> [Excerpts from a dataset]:
[Start of Attachment]

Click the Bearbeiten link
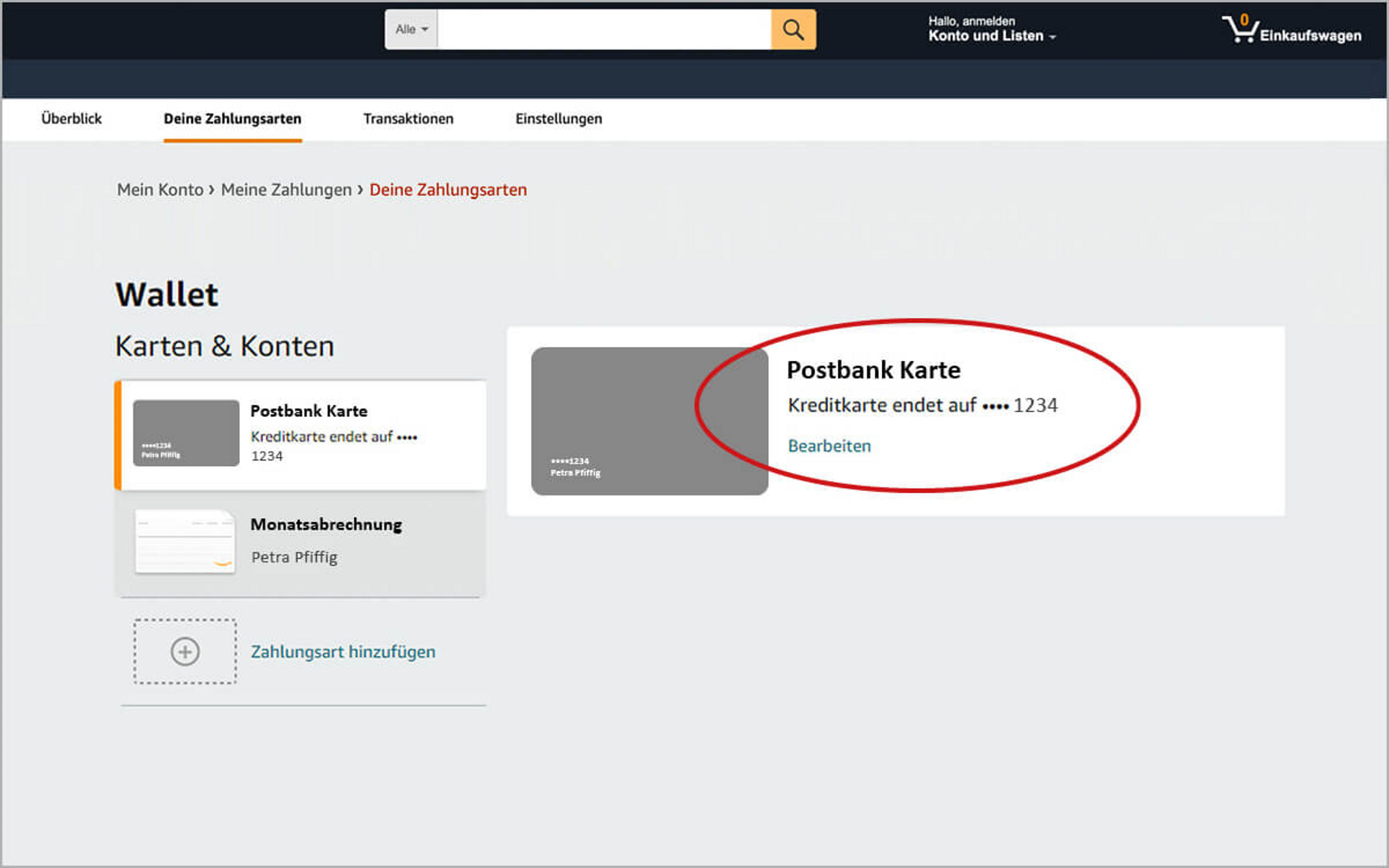 point(829,446)
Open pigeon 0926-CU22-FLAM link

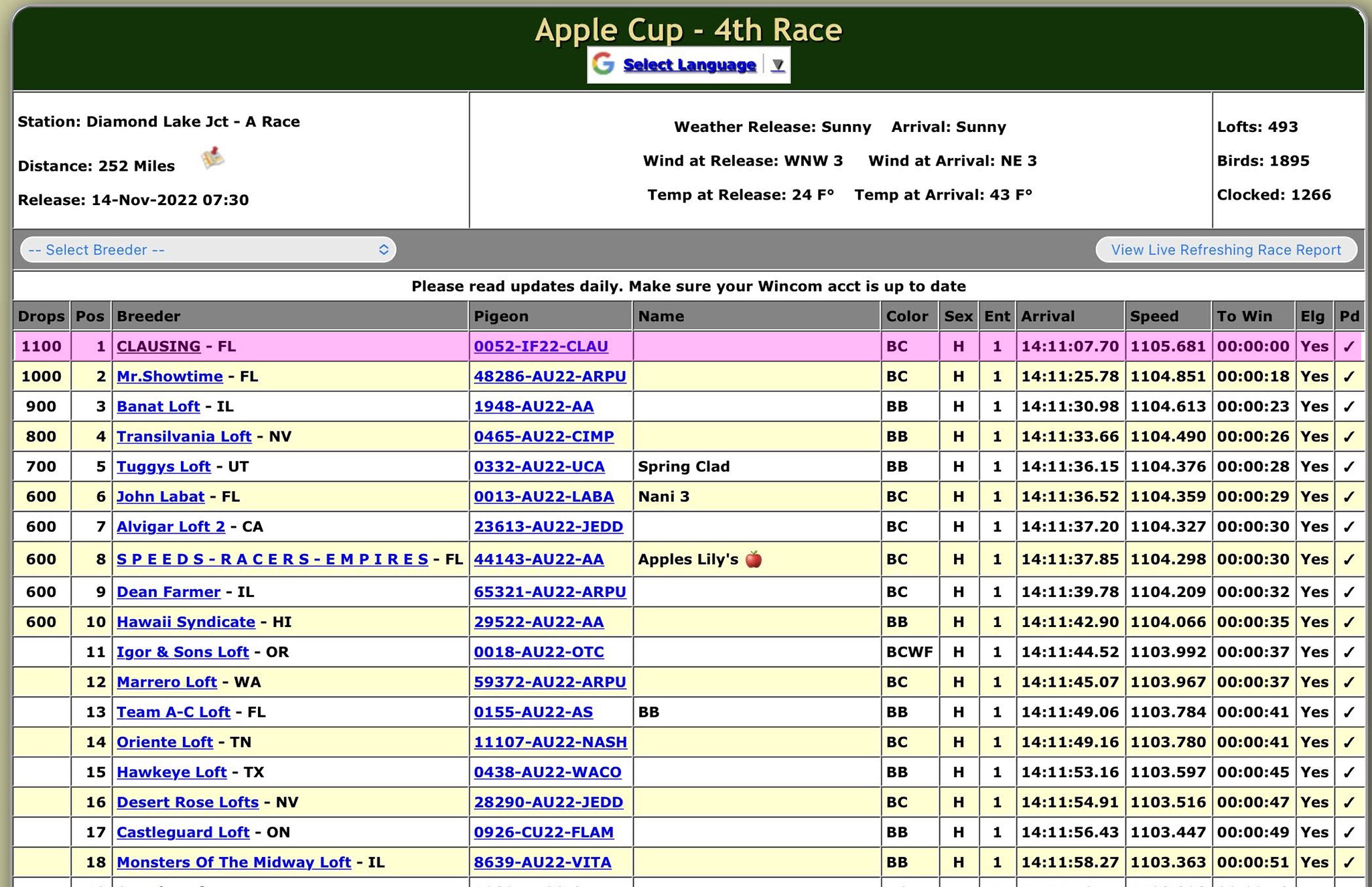[543, 832]
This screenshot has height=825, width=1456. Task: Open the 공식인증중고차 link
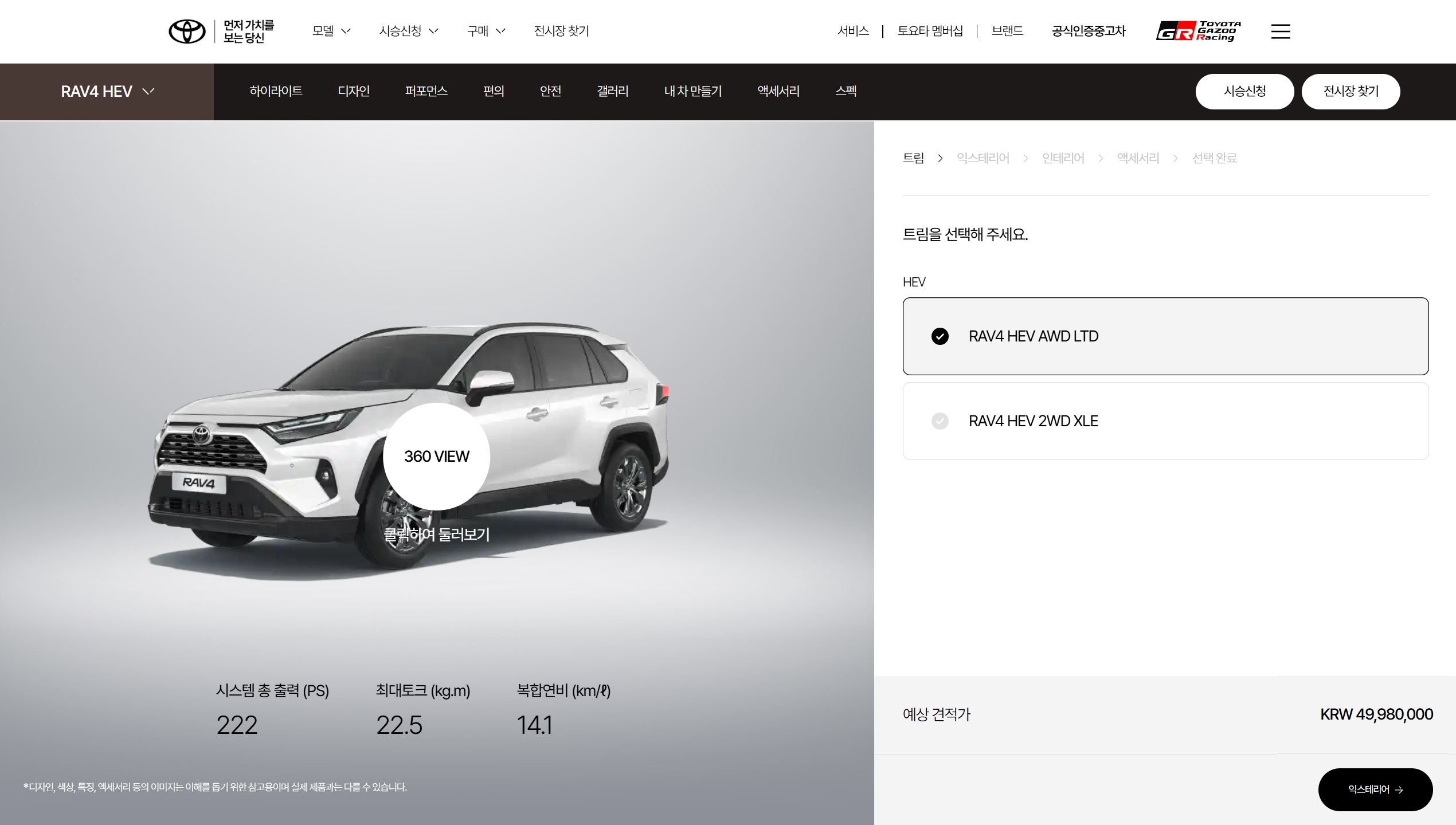pyautogui.click(x=1089, y=31)

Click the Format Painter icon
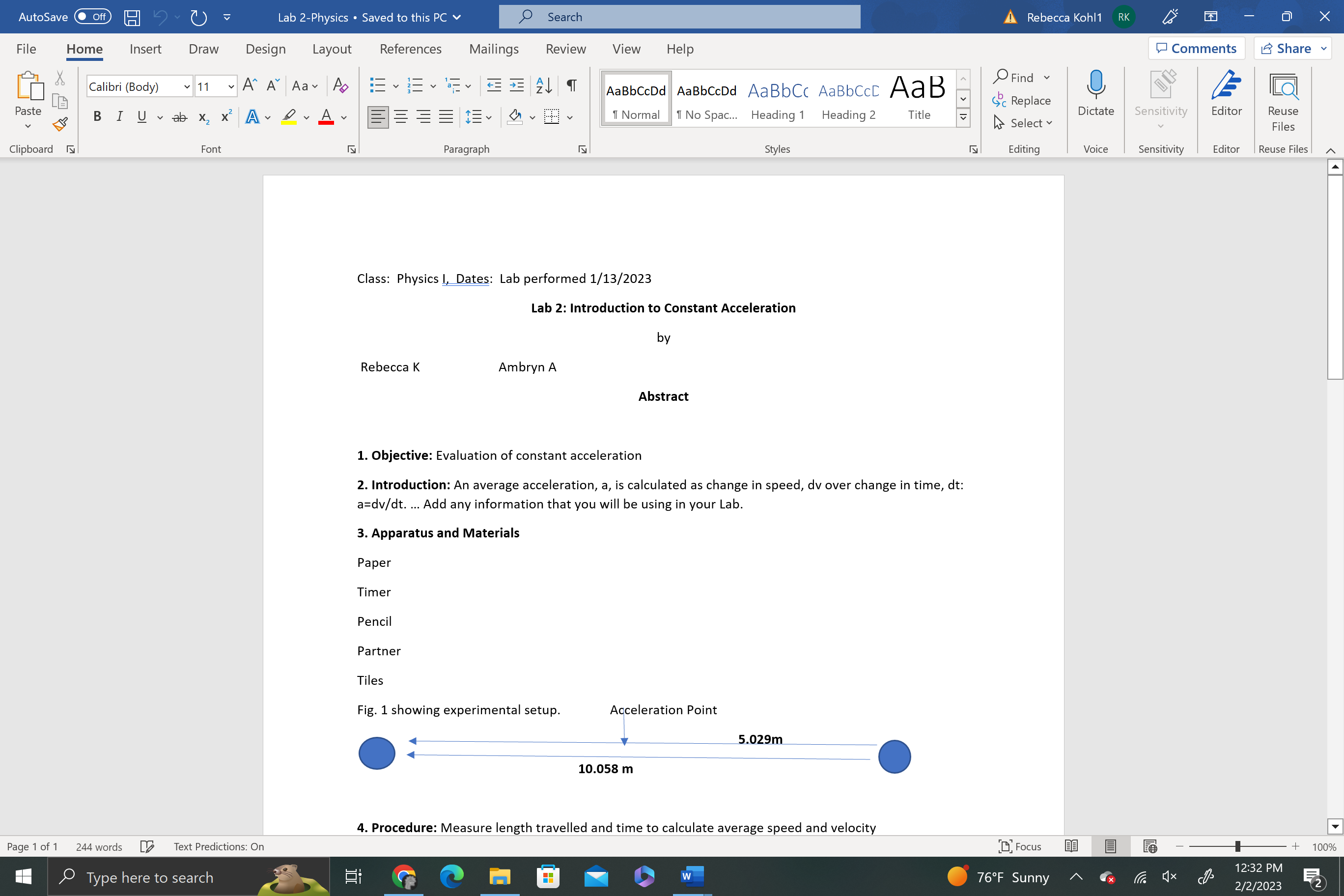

[End of Attachment]

> [TASK STATEMENT]: Word for word, copy the lines from the one with "Open pigeon 0926-CU22-FLAM link" through the end of the entries above, and do not include any picture.

> [RESPONSE FOR THIS EXERCISE]:
Open pigeon 0926-CU22-FLAM link

[543, 832]
This screenshot has height=825, width=1456. Task: Open the 공식인증중고차 link
pyautogui.click(x=1089, y=31)

Click the Format Painter icon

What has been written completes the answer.